-------- DOCUMENT SECTION
We then shifted the individual line of sight magnetic field maps so that the location of emergence was at the centre. This shift used a bilinear interpolation over four pixels. We found that at later times, when the following polarity is more dispersed, if we did not shift the maps, but instead shifted the search mask to lie over the location of the emergence, the displacement of some of the features relative to the active region centres was significantly different.

Figure A.1 shows an example of the location of the following and leading polarities for AR 11072. This example shows the differences in the location of the leading and following polarity computed by either shifting the magnetic field maps or the search mask, which can be significant for an individual active region. Figure A.2 shows the maps for TI+09 where the bilinear interpolation of the magnetic field map can cause a significant difference in the identified location of the following polarity, and TI+10 where it does not. The largest difference is where the bilinear interpolation has introduced values a factor of five larger (> 900 G, in the white region below the red cross in the TI+09 difference map). This moves the centre of gravity of a 25 pixel diameter feature more in this direction. In the case of TI+10, the interpolator does not introduce such large differences. However, in Fig. A.3, which is an updated version of Fig. 2, Schunker et al. (2019) shows that there are no significant differences in the average polarity positions.
----------------
### PROBLEMS AND TASKS
1: In the passage on shifting the magnetic field maps, what method was used to shift the maps, and over how many pixels?
2: List every figure that the passage on shifting the magnetic field maps refers to.
3: Pick up the passage on shifting the magnetic field maps after its final sentence and carry it forward.
-------- INFORMATION PROVIDED
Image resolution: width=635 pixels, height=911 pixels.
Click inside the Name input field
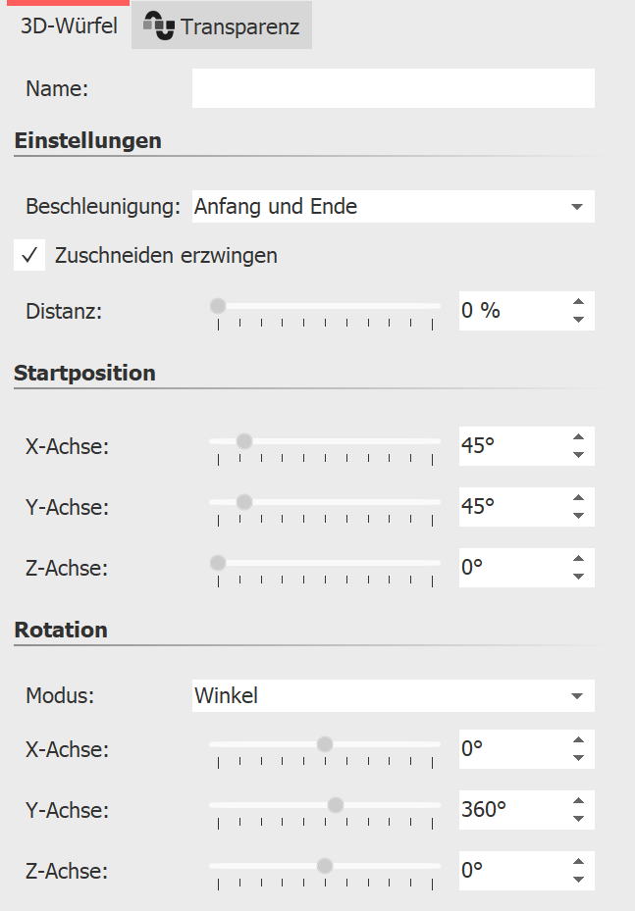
----------------
### RESPONSES FOR EACH TASK
1: A bilinear interpolation over four pixels.

2: Figure A.1, Figure A.2, Fig. A.3, Fig. 2

3:
Fig. A.1. Comparison of polarity centres identified by shifting the magnetic field maps (previous algorithm) and shifting the search mask (updated algorithm) for AR 11072. Left column: feature locations from the previous algorithm (black) and the updated algorithm (grey) in the x and y directions of the following polarity (xf, yf, top two rows) and leading polarity (xl, yl, bottom two rows). Right column: difference between the previous and updated algorithm. The grey shaded regions indicate the uncertainty in the data (also given by σ) from averaging every fourth image of TI+02 datacube of AR 11072 and finding the feature (as shown for AR 11075 in Schunker et al. 2019, Appendix D). The differences can be outside of the uncertainties in the data. AR 11072 is an active region in the southern hemisphere. The active region is shown with the sign of the polarities inverted and the map reversed in the latitudinal direction, as used in the statistical analysis.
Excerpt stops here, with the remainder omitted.